[Entries for locating words and elements]

·····

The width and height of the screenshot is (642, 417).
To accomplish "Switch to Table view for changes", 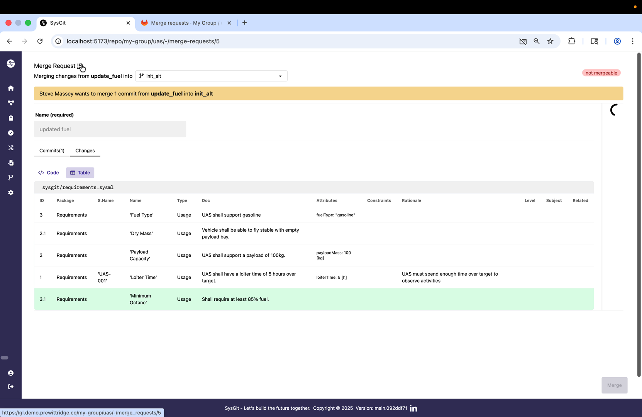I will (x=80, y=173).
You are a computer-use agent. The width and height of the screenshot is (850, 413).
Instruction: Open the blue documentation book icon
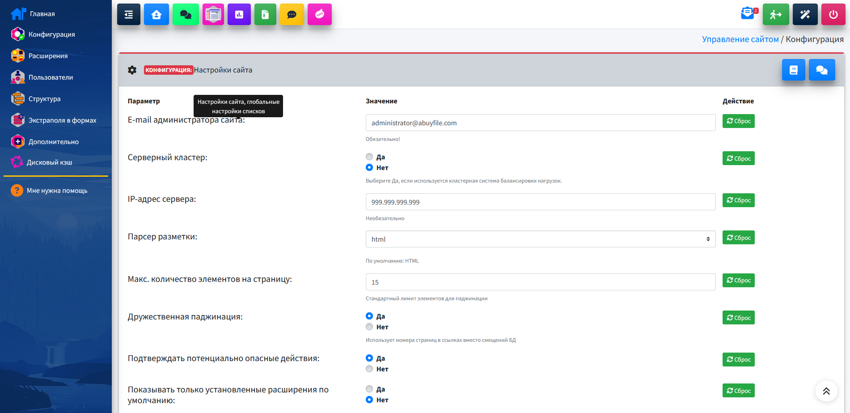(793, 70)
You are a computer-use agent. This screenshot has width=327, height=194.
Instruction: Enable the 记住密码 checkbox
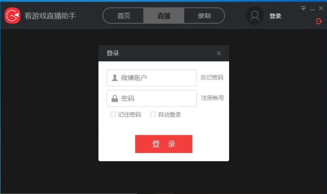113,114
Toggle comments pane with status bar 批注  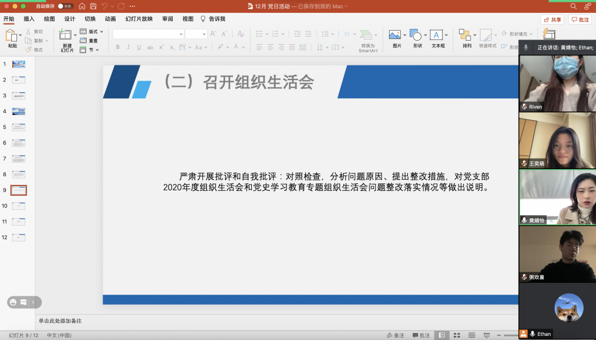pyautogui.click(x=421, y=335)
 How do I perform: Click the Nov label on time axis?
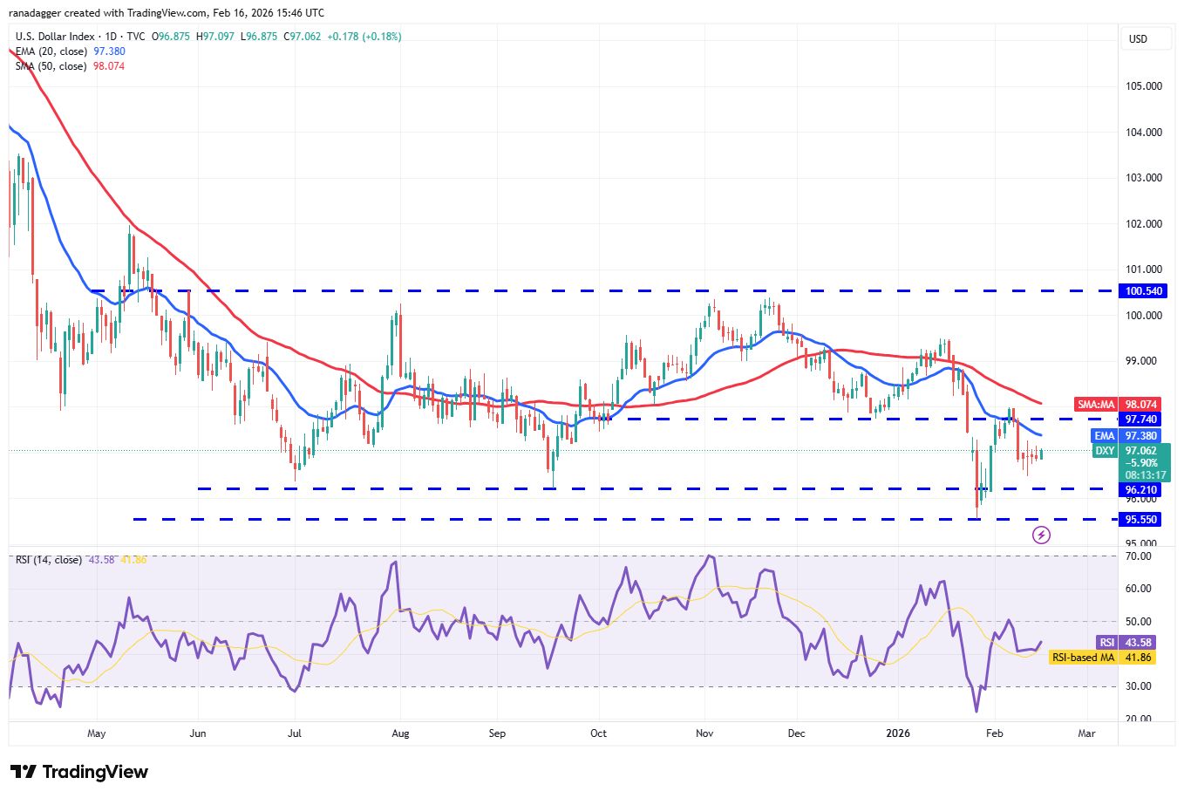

·····

WHAT IS EXPECTED
List each line of the listing above that contains the word "Instruction".

ANSWER
Instruction: Open the blue documentation book icon
Instruction: Enable the 记住密码 checkbox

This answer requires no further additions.